• **Set of tasks**
A - Repeat the part of the Gravelking tire thread starting at "Does anyone have" and ending at "that going in.".
B - In the Gravelking tire thread, what pressures does GRAVELBIKE keep the front and rear tires at?
C - Take the Gravelking tire thread further from its final post.

• **Provided passage**
Content starts
# Panaracer Gravelking in the wet?



## Eric_H (Feb 5, 2004)

Man, I've been off here for a while! Was spending forum time at weight weenies but they have had so many issues lately, I'm guess I'm coming back "home".

Does anyone have much experience with the Panaracer Gravelking tires as a winter tire on wet roads? Excel has them on an excellent sale right now and I ordered a few. Mounted them up but haven't ridden them yet, one thing I noticed is that the profile of the tire is a little more "peaked" or oval compared to say a Vittoria Open Pave which is quite round. I just wonder about the cornering feel, given that I ride in the wet a lot. I have them mounted on some Fulcrum R3 wheels, the 700x26 measures more like a 24 but I knew that going in. 

Just curious if anyone else has good or bad experiences?


----------



## GRAVELBIKE (Sep 16, 2011)

I run the 28s on my road/commuter, and they work quite well on wet pavement. Rims are 25mm HED, so the tires measure 30.5mm. I keep the pressure down to 70f and 80r, which also helps.


----------



## BelgianHammer (Apr 10, 2012)

Eric,

I live over here in Belgium, which you know the sun only comes out maybe 6 times a year, lol, but I know two guys who use the Panaracer Gravelking on their bike-to-work bikes. They really like them and I have not heard them say a bad word about them. Sorry I can't be of more help, as the only Panaracer's I used were another model (Serv T or was it T Serv, or something like that, used them 4-5 yrs ago).


P.S. Another refugee from WW. I couldn't take it anymore there and came over here just in the past few weeks. It all was just a major pain in the you know what.
Content ends
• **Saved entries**
Content starts
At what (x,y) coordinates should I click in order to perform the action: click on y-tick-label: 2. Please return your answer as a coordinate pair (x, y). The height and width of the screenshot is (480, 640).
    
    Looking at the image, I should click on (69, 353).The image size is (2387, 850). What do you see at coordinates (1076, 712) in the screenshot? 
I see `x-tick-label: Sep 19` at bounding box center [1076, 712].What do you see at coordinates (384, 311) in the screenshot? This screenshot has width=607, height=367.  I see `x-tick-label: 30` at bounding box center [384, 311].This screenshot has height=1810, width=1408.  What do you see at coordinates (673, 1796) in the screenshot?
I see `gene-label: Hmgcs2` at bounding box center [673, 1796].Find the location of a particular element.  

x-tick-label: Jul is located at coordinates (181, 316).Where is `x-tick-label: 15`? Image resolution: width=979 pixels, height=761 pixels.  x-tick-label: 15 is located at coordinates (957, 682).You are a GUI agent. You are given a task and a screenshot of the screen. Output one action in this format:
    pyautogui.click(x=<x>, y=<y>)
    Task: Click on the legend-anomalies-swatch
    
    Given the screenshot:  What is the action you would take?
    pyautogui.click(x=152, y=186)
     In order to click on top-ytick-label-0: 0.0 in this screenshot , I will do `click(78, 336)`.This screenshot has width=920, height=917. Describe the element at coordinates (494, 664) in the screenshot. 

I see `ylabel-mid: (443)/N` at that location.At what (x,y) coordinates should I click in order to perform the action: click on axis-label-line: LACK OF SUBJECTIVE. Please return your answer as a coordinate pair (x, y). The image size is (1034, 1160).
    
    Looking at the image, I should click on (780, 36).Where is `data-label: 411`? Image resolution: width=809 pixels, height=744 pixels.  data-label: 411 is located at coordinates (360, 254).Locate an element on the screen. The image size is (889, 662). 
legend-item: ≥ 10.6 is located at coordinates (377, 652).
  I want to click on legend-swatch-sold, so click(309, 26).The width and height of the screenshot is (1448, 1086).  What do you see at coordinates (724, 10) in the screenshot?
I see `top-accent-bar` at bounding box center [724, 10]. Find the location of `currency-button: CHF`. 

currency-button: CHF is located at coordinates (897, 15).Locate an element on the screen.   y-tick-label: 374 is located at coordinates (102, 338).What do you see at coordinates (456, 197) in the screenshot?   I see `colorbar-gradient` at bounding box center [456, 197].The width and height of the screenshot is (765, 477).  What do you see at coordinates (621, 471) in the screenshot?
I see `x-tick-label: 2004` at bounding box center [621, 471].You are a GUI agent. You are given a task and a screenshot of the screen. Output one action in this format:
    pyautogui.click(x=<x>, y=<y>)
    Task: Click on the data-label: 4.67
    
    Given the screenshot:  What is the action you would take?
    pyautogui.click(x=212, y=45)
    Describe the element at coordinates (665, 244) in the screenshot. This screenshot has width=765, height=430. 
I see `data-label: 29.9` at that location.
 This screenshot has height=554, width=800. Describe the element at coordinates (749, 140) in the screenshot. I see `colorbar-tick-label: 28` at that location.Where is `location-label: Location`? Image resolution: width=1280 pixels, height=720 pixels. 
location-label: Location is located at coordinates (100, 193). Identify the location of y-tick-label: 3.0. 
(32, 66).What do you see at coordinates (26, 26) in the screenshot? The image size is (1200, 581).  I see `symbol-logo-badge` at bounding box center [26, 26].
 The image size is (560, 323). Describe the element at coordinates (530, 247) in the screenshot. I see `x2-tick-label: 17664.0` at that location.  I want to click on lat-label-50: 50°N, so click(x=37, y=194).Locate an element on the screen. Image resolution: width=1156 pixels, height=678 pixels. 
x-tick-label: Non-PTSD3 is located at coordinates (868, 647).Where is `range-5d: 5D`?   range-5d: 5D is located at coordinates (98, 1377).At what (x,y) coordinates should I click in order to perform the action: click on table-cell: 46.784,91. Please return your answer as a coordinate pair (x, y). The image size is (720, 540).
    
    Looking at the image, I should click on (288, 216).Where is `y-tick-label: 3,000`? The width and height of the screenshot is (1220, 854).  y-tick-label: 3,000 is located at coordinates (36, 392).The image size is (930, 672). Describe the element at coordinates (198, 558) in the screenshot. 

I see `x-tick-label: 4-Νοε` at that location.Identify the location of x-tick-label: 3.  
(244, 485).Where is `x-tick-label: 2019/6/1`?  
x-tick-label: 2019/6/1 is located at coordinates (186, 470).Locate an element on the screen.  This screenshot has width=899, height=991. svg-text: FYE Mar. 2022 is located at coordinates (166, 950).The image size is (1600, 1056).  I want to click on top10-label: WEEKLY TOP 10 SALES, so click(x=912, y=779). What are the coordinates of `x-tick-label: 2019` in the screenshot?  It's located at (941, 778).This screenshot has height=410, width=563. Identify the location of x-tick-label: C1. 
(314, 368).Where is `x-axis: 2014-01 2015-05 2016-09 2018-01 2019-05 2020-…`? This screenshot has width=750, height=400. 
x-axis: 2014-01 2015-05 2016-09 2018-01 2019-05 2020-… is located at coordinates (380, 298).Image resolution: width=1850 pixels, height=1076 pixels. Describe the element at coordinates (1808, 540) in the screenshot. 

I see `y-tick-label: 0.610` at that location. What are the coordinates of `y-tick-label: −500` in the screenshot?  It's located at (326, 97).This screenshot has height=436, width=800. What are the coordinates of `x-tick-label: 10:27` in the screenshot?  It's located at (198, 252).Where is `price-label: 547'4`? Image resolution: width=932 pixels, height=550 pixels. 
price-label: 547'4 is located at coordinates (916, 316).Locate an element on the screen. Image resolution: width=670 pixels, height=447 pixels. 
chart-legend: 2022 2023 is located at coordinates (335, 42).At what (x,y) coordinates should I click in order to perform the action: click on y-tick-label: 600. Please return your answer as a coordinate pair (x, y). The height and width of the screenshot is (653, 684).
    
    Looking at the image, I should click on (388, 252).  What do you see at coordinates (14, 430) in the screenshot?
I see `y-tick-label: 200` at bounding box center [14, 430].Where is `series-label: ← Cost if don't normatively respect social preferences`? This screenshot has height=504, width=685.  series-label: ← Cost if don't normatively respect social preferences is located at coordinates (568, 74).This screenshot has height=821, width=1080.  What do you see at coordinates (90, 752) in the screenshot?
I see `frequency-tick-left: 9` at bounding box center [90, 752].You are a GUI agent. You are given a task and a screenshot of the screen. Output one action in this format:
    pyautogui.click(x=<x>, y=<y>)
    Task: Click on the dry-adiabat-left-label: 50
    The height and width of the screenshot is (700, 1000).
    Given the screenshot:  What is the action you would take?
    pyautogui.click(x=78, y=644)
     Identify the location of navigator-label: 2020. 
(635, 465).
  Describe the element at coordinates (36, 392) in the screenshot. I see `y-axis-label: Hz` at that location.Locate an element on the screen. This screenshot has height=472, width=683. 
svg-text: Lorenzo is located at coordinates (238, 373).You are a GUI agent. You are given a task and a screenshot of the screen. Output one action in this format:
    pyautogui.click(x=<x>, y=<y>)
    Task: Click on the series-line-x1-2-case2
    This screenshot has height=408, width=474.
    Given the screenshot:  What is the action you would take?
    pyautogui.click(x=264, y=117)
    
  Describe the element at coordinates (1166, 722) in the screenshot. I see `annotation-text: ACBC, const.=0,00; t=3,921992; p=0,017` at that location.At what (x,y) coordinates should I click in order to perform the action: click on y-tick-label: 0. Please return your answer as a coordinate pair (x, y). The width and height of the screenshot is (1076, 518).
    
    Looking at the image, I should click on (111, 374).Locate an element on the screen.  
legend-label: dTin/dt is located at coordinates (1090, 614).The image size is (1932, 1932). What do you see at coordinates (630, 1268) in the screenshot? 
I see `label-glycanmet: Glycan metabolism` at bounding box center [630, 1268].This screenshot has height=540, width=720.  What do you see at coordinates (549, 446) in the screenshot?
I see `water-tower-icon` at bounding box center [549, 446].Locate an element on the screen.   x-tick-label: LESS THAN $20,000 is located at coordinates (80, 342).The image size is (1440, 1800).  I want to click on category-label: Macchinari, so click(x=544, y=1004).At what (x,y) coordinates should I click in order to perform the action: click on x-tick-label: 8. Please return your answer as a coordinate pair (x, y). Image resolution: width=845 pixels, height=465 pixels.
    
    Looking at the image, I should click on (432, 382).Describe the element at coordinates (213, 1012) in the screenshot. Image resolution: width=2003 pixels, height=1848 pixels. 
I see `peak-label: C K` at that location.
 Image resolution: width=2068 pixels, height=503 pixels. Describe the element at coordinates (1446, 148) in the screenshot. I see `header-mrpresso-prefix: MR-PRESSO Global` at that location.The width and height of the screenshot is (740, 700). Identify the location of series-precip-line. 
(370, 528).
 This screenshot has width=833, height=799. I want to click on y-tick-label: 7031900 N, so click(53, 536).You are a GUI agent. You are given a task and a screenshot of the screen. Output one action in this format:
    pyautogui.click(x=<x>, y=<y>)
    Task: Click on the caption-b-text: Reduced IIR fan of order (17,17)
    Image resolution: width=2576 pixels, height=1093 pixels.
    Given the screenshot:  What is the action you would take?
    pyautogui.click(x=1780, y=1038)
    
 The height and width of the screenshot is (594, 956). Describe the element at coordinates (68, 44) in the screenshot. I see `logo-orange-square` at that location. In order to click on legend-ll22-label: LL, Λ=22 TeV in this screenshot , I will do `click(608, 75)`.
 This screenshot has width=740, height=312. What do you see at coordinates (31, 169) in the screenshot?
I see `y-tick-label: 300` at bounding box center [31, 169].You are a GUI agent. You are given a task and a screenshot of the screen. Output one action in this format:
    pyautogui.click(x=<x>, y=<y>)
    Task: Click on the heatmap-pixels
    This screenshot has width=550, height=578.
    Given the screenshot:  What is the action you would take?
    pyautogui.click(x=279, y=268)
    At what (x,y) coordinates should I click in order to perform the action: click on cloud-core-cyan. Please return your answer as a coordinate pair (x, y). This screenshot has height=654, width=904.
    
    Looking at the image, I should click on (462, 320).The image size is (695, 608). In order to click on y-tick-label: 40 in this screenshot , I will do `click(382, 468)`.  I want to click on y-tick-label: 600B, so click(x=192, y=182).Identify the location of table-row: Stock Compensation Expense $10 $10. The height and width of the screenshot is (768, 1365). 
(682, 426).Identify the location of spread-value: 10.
Content ends
• **Task-by-task answers**
A -
Does anyone have much experience with the Panaracer Gravelking tires as a winter tire on wet roads? Excel has them on an excellent sale right now and I ordered a few. Mounted them up but haven't ridden them yet, one thing I noticed is that the profile of the tire is a little more "peaked" or oval compared to say a Vittoria Open Pave which is quite round. I just wonder about the cornering feel, given that I ride in the wet a lot. I have them mounted on some Fulcrum R3 wheels, the 700x26 measures more like a 24 but I knew that going in.

B - 70 in front and 80 in the rear.

C -
----------



## thosj (Mar 24, 2010)

BelgianHammer said:


> Eric,
> 
> P.S. Another refugee from WW. I couldn't take it anymore there and came over here just in the past few weeks. It all was just a major pain in the you know what.


So what's the deal with WW forum? I signed up there a couple weeks ago just to view some thread in a link somewhere. I went on maybe 3 times, never posted. Now I go there and it says I've been permanently banned for spam. What? I can guarantee you I don't have a botnet computer in my house so what's their beef?


----------



## BelgianHammer (Apr 10, 2012)

thosj,

So YOU, with your botnet Skynet computer, were the reason the forum blew up, then people starting turning into online zombie eaters, attacking, acting like killers, and such?

Not it all makes sense! :thumbsup:

P.S. I never was banned, just couldn't take the technical and forum headaches anymore, even after I had posted for the number of years that I did. Hopefully it is better here, and so far it is, save for a few hiccups.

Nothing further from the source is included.